Luke, prudemment, s’éloigna.

Sans doute, pensa-t-il, tous les fanatiques religieux du monde s’en donnaient-ils ainsi à cœur joie. Et, après tout, on ne pouvait même pas affirmer qu’ils eussent tort. Il n’y avait aucune preuve que les Martiens fussent bien ce qu’ils prétendaient. Mais Luke ne croyait pas aux démons. Aussi était-il disposé à ne pas mettre en doute la parole des Martiens.

Une autre file : un autre bureau de placement.

Un gamin distribuait des prospectus. Il en tendit un à Luke qui lut : grandes possibilités dans une nouvelle profession – devenez consultant psychologique.

Il ne regarda pas le reste, qui était en petits caractères, et enfouit le prospectus dans sa poche. Encore une nouvelle combine frauduleuse, probablement. Elles fleurissent en période de crise comme les moustiques sur les étangs.

De nouveau une file, plus longue apparemment que les précédentes. Était-ce un bureau gratuit ? Si oui, rien ne l’empêchait de s’y inscrire, faute de démarches meilleures.

La file avançait rapidement. Luke parvint bientôt à sa tête. Était-ce bien ce qu’il pensait ?

C’était autre chose.

La file menait à l’entrée d’une soupe populaire, organisée dans une salle qui avait dû être un dancing. Des centaines de personnes étaient attablées devant des bols de soupe (des hommes en majeure partie). Des Martiens en bandes parcouraient gaiement les lieux, bondissant de table en table, jouant à saute-mouton sur les crânes des convives et trempant au passage leurs pieds dans les bols fumants (effet purement visuel).

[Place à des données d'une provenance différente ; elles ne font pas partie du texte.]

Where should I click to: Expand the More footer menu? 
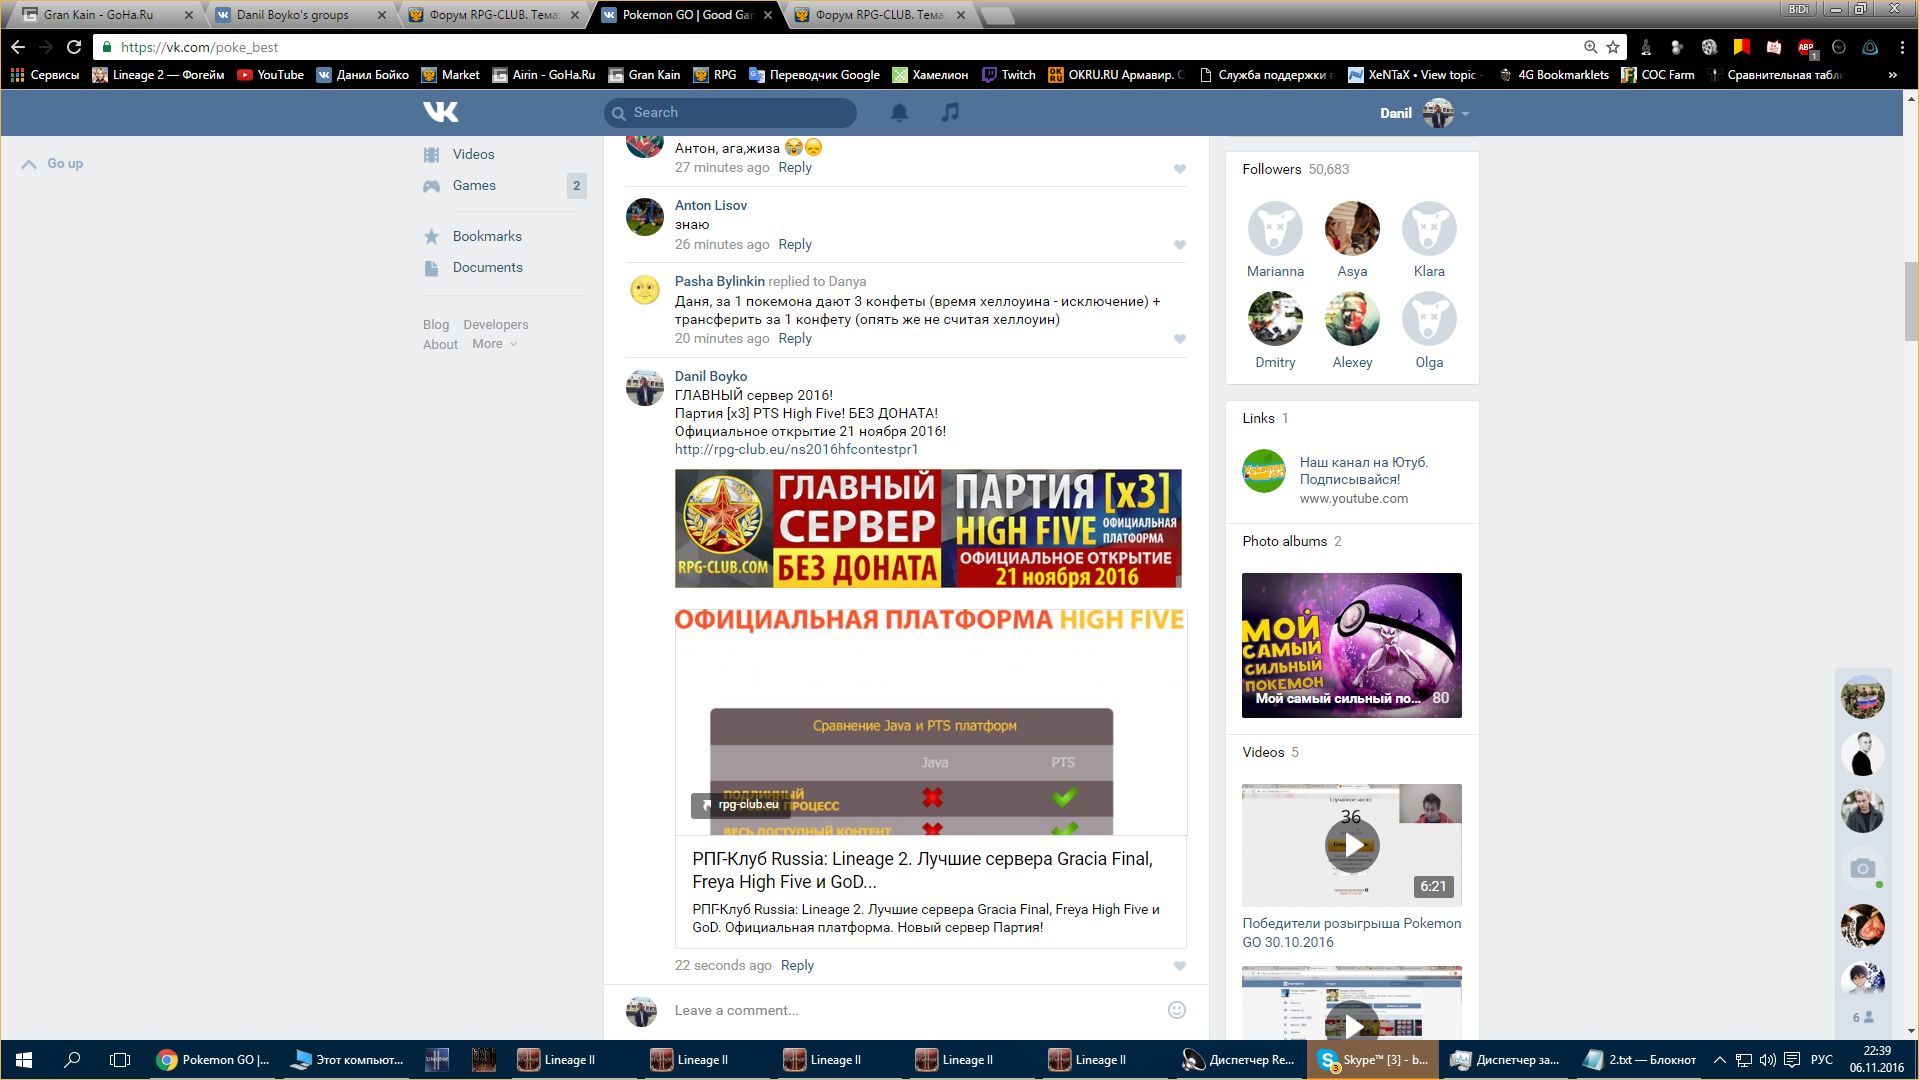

L’odeur de la soupe, pas désagréable, rappela à Luke qu’il était midi et qu’il n’avait rien mangé depuis la veille. Pourquoi ne pas entrer ? Tout le monde semblait avoir droit à une ration.

Il s’étonna alors de voir plusieurs personnes abandonner, l’air dégoûté ou indisposé, le bol qui venait de leur être servi. « Qu’y a-t-il ? demanda-t-il à un homme qui s’en allait après avoir effectué ce geste. C’est donc si peu appétissant ? Ça ne sent pas mauvais pourtant.

— Allez donc y voir, mon vieux », proféra l’homme en se hâtant vers la sortie.

Luke s’approcha. Il y avait un Martien assis au milieu de la marmite de soupe. À intervalles réguliers, il se penchait en avant et lapait le liquide à grands coups d’une langue démesurément longue et vert chartreuse. Puis il laissait pendre sa langue en faisant mine de tout recracher, accompagnant l’opération d’un bruit absolument répugnant.

L’homme qui servait la soupe ne lui prêtait pas attention et plongeait sa louche à travers lui. Parmi les gens qui acceptaient leur bol, certains ne s’en préoccupaient pas non plus (sans doute des habitués), d’autres gardaient leurs yeux soigneusement baissés.

Luke ne resta pas. Il savait parfaitement que la présence du Martien n’avait aucun effet sur la soupe, mais il ne se sentait pas assez affamé pour passer là-dessus – tant du moins que durerait son argent.

Il déjeuna d’un hamburger et d’une tasse de café dans un snack miraculeusement vide de Martiens (ainsi que de clients). Il finissait sa tasse quand le garçon, un grand blond dans les vingt ans, lui proposa :

— Un morceau de tarte ?

— Euh… ma foi, non.

— C’est de la tarte aux mirabelles. Aux frais de la maison.

— Dans ces conditions, certainement. En quel honneur ?

— On ferme ce soir. On a plus de pâtisserie qu’on n’en vendra. Alors, hein ?…

Il poussa une assiette et une fourchette en direction de Luke.

— Merci, dit celui-ci. Les affaires vont si mal ? Le garçon soupira :

— Mal ? Mon vieux, c’est la catastrophe.